The DoubleDown/IGT Story
DoubleDown Interactive was founded in 2009 by Greg Enell and Cooper DuBois with the idea that they could deliver social friendly gambling from a single app. This was a major departure from the way Zynga and other social players worked and gave DoubleDown a big advantage in a very competitive market.
Because Zynga had already cornered the Facebook poker market, DoubleDown’s focused on building a blackjack app. With a $1 million start up fund and an experienced team of gaming developers, the Seattle team came up with a game and began promoting it via Facebook ads.
By the end of launch day, DoubleDown’s blackjack app had already earned back its initial marketing costs. Before it had been on Facebook for a full month it was earning as much as $.35 per day/active user. That’s an amazing number in an industry where making two or three cents considered pretty good.
While DoubleDown has no doubt pulled a lot of disgruntled players from Zynga – which is hardly the most popular company in the world – their success is largely the result of good planning.
DoubleDown’s full casino suite model allows them to keep players in their ecosystem by offering everything they need in one place as DoubleDown CEO Glenn Wolcott described in an interview with VentureBeat.com:

Probably one of the reasons we monetize better than others is that…if we had, say, one game — if we were just poker, for instance — if you wanted to give us $3 dollars to get 150,000 chips, you could only use them for the one game. With ours, you can use them on a bunch of different games.

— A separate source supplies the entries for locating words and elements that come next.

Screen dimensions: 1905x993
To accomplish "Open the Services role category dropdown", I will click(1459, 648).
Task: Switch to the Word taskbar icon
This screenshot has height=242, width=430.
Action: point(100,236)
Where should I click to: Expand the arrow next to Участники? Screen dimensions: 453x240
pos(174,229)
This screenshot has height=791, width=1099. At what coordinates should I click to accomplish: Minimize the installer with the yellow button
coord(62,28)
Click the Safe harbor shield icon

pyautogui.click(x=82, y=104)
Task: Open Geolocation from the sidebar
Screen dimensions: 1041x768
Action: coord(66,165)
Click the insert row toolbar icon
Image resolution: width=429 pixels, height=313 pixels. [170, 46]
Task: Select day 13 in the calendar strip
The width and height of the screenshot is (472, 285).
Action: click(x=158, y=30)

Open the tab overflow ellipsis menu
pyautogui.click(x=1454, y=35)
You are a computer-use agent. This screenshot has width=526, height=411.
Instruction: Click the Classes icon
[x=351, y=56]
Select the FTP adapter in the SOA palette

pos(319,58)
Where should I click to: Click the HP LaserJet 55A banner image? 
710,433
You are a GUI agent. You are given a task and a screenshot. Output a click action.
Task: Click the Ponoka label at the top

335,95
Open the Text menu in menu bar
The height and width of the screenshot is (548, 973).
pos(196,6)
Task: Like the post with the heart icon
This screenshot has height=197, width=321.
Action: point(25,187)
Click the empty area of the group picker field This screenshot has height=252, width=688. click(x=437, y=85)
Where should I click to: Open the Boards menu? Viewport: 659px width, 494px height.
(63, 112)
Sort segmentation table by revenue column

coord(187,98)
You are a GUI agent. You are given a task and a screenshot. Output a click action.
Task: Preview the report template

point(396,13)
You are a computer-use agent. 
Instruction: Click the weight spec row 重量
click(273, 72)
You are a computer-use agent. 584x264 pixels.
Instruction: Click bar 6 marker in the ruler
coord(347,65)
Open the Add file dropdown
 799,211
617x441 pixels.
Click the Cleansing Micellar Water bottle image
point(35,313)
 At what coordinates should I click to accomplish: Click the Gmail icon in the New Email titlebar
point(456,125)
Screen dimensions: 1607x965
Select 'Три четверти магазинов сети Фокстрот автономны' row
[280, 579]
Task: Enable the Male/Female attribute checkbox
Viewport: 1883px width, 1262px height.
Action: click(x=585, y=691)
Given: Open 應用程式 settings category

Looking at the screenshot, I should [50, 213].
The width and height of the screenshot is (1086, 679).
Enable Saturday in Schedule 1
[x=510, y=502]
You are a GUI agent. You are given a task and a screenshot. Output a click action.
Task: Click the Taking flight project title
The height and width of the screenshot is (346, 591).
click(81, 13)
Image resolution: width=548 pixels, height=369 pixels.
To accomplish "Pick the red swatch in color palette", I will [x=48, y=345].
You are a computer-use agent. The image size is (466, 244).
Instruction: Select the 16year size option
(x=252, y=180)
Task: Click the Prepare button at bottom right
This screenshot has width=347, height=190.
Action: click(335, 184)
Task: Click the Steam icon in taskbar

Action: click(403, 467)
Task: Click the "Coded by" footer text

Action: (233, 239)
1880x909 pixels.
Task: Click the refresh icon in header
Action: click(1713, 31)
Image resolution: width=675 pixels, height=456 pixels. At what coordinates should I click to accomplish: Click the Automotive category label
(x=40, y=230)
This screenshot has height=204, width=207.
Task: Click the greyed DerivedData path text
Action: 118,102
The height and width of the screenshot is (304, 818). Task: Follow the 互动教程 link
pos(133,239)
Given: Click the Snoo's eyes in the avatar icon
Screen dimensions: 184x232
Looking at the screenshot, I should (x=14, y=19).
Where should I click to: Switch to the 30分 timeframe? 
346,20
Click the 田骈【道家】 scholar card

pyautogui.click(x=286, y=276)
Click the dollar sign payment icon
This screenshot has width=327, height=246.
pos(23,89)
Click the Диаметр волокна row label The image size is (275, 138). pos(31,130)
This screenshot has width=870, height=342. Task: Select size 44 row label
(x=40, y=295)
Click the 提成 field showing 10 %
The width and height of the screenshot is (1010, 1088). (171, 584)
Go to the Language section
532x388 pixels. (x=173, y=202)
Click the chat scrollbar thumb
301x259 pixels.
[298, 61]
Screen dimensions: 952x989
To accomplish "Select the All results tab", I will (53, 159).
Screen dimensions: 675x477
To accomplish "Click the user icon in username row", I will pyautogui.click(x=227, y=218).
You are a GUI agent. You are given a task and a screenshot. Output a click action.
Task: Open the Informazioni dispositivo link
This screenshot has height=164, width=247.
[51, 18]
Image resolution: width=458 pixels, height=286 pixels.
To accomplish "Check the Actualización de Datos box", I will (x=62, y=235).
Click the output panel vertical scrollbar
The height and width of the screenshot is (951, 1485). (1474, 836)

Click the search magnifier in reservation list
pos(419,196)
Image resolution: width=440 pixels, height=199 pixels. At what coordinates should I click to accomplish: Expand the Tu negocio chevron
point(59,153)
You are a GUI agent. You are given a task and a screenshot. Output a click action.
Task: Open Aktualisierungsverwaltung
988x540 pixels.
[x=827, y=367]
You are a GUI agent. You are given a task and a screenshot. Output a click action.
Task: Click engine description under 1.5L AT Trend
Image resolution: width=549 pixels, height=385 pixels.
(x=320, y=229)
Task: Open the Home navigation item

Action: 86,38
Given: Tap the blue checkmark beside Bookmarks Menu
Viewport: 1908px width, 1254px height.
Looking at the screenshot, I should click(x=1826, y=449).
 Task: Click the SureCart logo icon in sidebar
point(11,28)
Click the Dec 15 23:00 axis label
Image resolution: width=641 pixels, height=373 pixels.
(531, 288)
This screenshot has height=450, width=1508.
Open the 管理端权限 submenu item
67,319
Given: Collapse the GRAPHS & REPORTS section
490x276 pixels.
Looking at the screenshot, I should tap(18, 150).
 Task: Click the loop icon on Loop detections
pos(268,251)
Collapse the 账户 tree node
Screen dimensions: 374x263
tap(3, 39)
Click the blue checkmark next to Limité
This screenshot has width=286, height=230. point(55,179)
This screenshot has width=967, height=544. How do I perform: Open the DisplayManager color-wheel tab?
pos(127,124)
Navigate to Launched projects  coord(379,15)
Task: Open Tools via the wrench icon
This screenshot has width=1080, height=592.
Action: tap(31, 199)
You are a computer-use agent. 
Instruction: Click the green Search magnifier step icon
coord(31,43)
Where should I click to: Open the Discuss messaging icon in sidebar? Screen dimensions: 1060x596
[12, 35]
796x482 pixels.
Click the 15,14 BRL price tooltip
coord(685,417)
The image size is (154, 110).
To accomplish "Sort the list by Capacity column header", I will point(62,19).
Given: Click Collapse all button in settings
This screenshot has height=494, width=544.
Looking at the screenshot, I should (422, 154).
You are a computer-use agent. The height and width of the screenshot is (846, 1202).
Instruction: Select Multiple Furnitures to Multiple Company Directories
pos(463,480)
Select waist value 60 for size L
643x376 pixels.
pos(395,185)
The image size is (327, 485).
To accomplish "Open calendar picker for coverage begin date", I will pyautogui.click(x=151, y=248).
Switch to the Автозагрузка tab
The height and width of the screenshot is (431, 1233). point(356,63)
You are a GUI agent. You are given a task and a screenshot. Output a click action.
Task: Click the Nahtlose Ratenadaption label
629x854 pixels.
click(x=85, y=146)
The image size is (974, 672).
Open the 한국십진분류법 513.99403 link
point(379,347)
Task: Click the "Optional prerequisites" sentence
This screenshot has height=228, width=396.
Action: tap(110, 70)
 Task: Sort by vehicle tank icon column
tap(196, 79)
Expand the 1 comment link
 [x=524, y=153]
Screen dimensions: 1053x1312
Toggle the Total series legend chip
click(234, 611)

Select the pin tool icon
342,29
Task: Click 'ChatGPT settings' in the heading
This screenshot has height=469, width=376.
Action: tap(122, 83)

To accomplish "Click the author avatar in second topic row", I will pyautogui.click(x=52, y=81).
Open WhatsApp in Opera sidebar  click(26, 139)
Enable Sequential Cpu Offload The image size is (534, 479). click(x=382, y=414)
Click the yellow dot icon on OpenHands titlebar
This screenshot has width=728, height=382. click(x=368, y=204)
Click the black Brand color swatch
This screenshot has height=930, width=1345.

Wolcott is quick to point out that he doesn’t really think of DoubleDown as a casino company, but more of an entertainment company. He looks at it this way:

The question isn’t, how big is the casino-style market on Facebook? The question is, how big is the entertainment market?

It’s a unique approach to the social casino business, but that doesn’t mean DoubleDown doesn’t understand the casino business. Their business model, and that of every social gaming shop, is built on the same ups and downs as their land-based counterparts. Wolcott is quick to point out that creating a sense of loss is part of the casino experience.
Even casual players need to feel like they’ve got something at stake when they’re at the (virtual) tables.
With a rapidly growing user base, established revenue and a bright future, DoubleDown was primed for every tech entrepreneur’s dream come true; acquisition.